Family Policy, Gender and Intersecting Inequalities (Part I)

Tuesday, 8 July 2025: 15:00-16:45
Location: SJES003 (Faculty of Legal, Economic, and Social Sciences (JES))
RC06 Family Research (host committee)
RC19 Poverty, Social Welfare and Social Policy

Language: English

This panel expects to contribute to ongoing research and discussions regarding ‘new family policy’ meaning new understandings and forms of provision to provide support to the caring function of increasingly diverse and complex family units. The three broad areas we include under the rubric of family policy are cash transfers to families and children, parental leave provision and childcare services. We welcome papers that critically question the universalising appeal of work-life balance policies mostly designed to cater for the needs of the ‘nuclear family’ and focus on how policy responds to diversity and change in family life especially with a gender and intersectional lense. Examples of such diversity are lone parent families, families in transition, families with a severely ill or disabled child, multi-generational and large families. From the perspective of policy, we are interested in papers that address the need for inclusive, flexible and complementary policy designs and mechanisms. Research looking at the outcomes of specific family policy is also of interest. We welcome contributions that employ different theoretical (such as for instance feminist interpretations of social policy reform) and analytical frameworks and adopt different methodological approaches. We also welcome single country cases and comparative approaches both from the Global North and South.

=== SHORT PROBLEM 1 ===
List the three broad areas that the panel description places under the rubric of family policy.

=== DATASET RECORDS ===
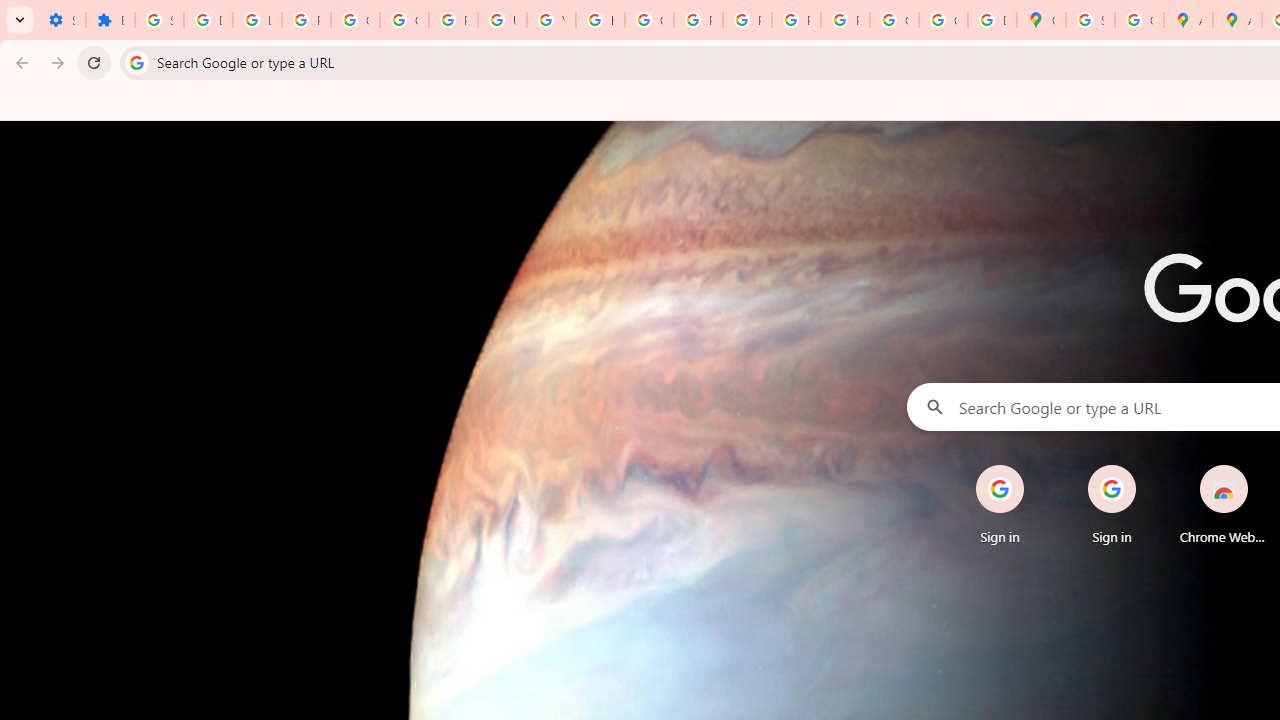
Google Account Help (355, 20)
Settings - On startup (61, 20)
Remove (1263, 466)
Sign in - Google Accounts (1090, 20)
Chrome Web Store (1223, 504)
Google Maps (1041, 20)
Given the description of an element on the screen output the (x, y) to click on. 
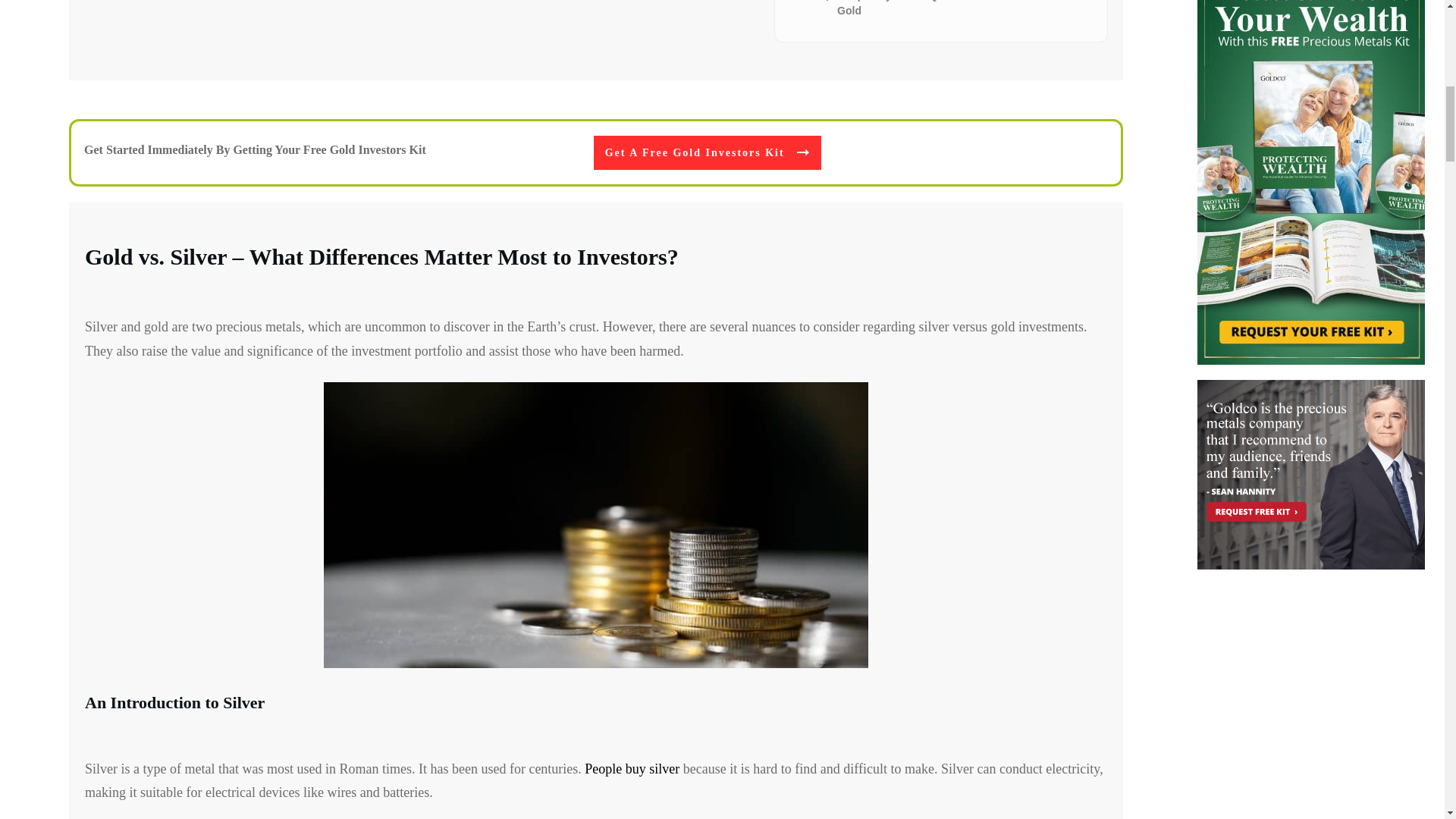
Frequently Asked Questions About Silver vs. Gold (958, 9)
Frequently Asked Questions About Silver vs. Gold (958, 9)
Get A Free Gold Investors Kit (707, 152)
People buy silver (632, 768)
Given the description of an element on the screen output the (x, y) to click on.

=== SHORT PROBLEM 2 ===
Copy out every line of the records above, leaving out the pictures.

=== EXERCISE ANSWER 1 ===
- Cash transfers to families and children
- Parental leave provision
- Childcare services

=== EXERCISE ANSWER 2 ===
Google Account Help (355, 20)
Settings - On startup (61, 20)
Remove (1263, 466)
Sign in - Google Accounts (1090, 20)
Chrome Web Store (1223, 504)
Google Maps (1041, 20)
Given the description of an element on the screen output the (x, y) to click on. 
Frequently Asked Questions About Silver vs. Gold (958, 9)
Frequently Asked Questions About Silver vs. Gold (958, 9)
Get A Free Gold Investors Kit (707, 152)
People buy silver (632, 768)
Given the description of an element on the screen output the (x, y) to click on.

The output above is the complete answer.